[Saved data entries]
------------------------------------------------------------
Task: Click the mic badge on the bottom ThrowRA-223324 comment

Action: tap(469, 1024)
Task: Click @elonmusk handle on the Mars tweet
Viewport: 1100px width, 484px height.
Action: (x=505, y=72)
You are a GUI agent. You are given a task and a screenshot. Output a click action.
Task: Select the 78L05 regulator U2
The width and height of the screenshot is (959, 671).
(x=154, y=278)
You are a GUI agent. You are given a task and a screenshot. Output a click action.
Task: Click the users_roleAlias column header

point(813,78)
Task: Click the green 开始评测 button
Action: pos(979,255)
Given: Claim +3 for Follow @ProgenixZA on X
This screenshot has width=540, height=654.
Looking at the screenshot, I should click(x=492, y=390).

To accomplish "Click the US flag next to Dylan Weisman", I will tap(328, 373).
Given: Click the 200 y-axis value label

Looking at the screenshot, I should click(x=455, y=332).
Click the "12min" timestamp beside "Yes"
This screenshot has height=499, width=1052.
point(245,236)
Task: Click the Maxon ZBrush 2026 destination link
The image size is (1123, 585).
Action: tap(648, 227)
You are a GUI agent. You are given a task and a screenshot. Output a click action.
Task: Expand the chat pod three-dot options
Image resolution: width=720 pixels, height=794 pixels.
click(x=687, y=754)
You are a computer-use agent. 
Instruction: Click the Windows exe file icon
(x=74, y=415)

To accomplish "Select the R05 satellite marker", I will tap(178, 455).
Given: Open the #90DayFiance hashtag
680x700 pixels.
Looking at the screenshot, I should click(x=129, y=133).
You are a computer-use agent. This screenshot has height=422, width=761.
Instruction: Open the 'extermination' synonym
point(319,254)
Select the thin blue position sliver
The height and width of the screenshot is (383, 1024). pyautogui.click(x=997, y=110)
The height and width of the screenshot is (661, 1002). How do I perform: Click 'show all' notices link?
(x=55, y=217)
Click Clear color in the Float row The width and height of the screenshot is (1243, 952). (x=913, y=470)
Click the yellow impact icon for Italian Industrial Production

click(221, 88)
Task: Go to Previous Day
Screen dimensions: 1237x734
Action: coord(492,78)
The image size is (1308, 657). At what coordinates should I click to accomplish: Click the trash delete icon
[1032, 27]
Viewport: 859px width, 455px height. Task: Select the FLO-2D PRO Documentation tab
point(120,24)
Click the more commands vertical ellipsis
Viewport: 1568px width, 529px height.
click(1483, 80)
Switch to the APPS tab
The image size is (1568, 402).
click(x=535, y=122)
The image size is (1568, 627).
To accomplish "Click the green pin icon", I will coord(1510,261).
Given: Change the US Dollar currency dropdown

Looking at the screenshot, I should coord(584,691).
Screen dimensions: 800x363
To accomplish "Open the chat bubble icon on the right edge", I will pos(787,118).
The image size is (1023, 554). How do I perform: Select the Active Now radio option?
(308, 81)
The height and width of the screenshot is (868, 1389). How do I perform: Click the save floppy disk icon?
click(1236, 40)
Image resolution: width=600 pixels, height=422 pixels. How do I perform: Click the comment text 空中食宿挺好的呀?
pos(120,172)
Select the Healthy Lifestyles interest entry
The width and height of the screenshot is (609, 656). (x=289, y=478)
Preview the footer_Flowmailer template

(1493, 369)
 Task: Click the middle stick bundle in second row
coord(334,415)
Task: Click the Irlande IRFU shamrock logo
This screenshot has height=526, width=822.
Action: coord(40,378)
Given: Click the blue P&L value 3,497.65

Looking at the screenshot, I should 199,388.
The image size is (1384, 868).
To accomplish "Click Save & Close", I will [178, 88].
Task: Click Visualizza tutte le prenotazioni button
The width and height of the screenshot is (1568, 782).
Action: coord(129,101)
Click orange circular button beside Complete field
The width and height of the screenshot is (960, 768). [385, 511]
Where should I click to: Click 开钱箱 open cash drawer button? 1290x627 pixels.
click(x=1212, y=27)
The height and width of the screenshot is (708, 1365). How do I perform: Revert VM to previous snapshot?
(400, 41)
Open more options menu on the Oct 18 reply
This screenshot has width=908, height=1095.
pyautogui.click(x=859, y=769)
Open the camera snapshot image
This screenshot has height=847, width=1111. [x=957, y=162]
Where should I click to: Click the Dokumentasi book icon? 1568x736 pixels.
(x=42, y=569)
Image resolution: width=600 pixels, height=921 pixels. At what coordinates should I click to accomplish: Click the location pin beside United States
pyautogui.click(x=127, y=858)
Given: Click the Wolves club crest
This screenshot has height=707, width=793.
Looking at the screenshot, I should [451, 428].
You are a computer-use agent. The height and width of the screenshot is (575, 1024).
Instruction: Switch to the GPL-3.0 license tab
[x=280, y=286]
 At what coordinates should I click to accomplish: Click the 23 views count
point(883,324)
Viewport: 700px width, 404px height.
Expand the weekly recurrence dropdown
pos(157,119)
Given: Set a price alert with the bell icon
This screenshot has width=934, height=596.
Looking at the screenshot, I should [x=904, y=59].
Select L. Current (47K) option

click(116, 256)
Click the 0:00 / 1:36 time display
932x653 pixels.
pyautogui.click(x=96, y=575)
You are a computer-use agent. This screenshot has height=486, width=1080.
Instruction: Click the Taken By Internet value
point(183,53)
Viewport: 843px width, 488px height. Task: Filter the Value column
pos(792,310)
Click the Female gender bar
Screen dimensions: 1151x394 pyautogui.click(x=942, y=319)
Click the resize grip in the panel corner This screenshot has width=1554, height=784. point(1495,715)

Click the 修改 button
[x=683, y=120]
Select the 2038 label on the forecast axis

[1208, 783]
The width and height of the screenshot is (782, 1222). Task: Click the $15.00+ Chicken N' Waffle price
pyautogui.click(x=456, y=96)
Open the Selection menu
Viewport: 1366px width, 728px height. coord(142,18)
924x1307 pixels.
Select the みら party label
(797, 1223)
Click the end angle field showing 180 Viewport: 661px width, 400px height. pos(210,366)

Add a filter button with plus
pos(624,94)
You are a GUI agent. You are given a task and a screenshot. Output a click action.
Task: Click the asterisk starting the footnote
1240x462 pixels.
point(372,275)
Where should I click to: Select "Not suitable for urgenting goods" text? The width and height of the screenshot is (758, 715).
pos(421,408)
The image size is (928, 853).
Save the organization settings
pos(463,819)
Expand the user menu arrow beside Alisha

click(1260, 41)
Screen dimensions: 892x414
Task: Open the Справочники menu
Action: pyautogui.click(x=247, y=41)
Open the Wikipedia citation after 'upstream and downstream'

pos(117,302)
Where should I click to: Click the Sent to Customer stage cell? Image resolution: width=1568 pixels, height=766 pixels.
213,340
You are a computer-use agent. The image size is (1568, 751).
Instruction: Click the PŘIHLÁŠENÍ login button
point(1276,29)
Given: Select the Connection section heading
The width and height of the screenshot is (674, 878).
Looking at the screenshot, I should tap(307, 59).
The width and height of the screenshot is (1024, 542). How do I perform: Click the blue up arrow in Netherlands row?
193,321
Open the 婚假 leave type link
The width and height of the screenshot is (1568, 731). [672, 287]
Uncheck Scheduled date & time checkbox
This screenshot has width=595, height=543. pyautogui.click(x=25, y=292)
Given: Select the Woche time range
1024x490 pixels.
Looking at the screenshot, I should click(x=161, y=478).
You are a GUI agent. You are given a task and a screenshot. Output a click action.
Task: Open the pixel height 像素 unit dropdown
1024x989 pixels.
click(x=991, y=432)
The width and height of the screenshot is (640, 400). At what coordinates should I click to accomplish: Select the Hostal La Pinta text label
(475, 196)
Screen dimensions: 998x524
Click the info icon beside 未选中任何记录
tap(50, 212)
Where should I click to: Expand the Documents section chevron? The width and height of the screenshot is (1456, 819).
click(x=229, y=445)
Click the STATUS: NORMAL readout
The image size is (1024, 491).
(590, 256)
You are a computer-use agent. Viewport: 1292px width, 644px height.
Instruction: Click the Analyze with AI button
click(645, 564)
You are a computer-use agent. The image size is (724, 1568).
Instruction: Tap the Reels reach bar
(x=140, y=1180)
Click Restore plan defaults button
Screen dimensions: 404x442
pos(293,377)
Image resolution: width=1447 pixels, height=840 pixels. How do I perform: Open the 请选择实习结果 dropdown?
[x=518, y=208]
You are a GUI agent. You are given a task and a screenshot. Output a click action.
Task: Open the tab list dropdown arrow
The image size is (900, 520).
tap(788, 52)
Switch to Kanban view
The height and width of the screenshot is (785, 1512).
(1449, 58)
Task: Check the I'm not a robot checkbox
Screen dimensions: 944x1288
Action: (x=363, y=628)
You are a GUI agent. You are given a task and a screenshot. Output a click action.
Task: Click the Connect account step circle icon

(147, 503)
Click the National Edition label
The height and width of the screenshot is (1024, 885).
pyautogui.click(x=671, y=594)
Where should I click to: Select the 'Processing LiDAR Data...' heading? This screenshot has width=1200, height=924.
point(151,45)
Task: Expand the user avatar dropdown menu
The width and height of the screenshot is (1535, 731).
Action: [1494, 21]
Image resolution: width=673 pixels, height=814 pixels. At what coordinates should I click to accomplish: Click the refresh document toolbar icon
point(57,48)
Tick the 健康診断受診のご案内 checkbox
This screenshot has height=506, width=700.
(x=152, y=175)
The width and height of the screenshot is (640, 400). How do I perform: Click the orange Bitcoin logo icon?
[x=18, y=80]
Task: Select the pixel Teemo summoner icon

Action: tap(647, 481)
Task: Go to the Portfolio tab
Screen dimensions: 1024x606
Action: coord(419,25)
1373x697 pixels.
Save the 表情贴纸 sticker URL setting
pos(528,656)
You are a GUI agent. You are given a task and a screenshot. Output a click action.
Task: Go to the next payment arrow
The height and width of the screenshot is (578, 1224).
------------------------------------------------------------
(ABOUT THIS EXERCISE): Copy out each line in the preceding records that contains "options".

(RESPONSE BELOW):
Task: Expand the chat pod three-dot options
Open more options menu on the Oct 18 reply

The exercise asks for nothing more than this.